Inloggen 
 

 Registreren
 Wachtwoord vergeten?


Terug naar het beginscherm

 
 
 
Neem contact op met de Agro-advieslijn:
0570-657417 (Houtsma Bedrijfsadvies)
ECLI:NL:GHAMS:2025:3120 
 
Datum uitspraak:11-11-2025
Datum gepubliceerd:20-11-2025
Instantie:Gerechtshof Amsterdam
Zaaknummers:200.341.013
Rechtsgebied:Civiel recht
Indicatie:Huurrecht woonruimte (art 7:268 lid 2 BW). Zoon woonde samen met zijn moeder in haar huurwoning en vordert na haar overlijden voortzetting van de huur op grond van een met zijn moeder gevoerde duurzame gemeenschappelijke huishouding. De kantonrechter heeft de vordering toegewezen. Het hof wijst de vordering alsnog af omdat de duurzaamheid ontbreekt: blijkens de eigen uitlatingen van de zoon zou de samenwoning duren tot een huwelijk en/of het stichten van een gezin, ook al was dat nog hypothetisch.
Trefwoorden:belastingrecht
burgerlijk wetboek
huurovereenkomst
 
Uitspraak
GERECHTSHOF AMSTERDAM

afdeling civiel recht en belastingrecht, team I

zaaknummer : 200.341.013/01

zaak-/rolnummer rechtbank Noord-Holland : 10711817 / CV EXPL 23-3217


arrest van de meervoudige burgerlijke kamer van 11 november 2025


in de zaak van



[appellant]
,
gevestigd te [plaats 1] ,
appellante,
advocaat: mr. A. Ekkel te Utrecht,

tegen



[geïntimeerde] ,

wonend te [plaats 1] ,
geïntimeerde,
advocaat: mr. L. Akkanat te Amsterdam.


Partijen worden hierna ook [appellant] en [geïntimeerde] genoemd.





1De zaak in het kort

Een zoon woonde samen met zijn moeder in haar huurwoning. Na haar overlijden vordert hij voortzetting van de huur ex artikel 7:268 lid 2 van het Burgerlijk Wetboek (BW). Hij legt daaraan ten grondslag dat hij zijn hoofdverblijf heeft in het gehuurde en met zijn moeder een duurzame gemeenschappelijke huishouding voerde. De kantonrechter heeft de vordering toegewezen en de tegenvordering van verhuurder tot ontruiming afgewezen. Verhuurder komt hiertegen in beroep. Het hof wijst de vordering alsnog af.

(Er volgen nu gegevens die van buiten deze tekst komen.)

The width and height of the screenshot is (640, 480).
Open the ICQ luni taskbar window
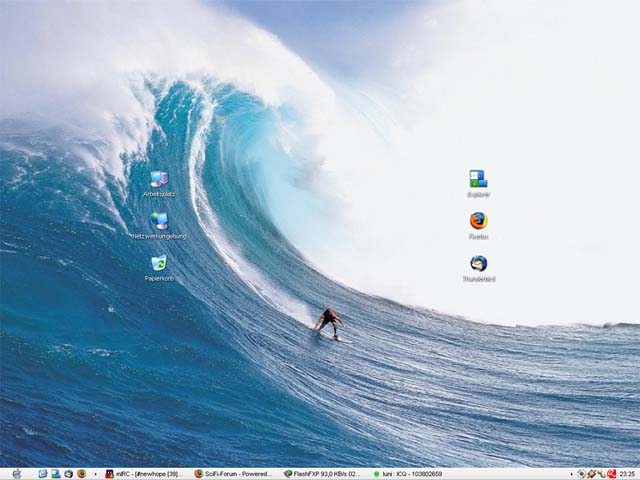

2Het geding in hoger beroep


[appellant] is bij dagvaarding van 25 april 2024 in hoger beroep gekomen van een vonnis van 15 februari 2024 van de kantonrechter in de rechtbank Noord-Holland, onder bovenvermeld zaak-/rolnummer gewezen tussen [geïntimeerde] als eiser in conventie, tevens verweerder in reconventie en [appellant] als gedaagde in conventie tevens eiseres in reconventie. De dagvaarding in hoger beroep bevat de grieven.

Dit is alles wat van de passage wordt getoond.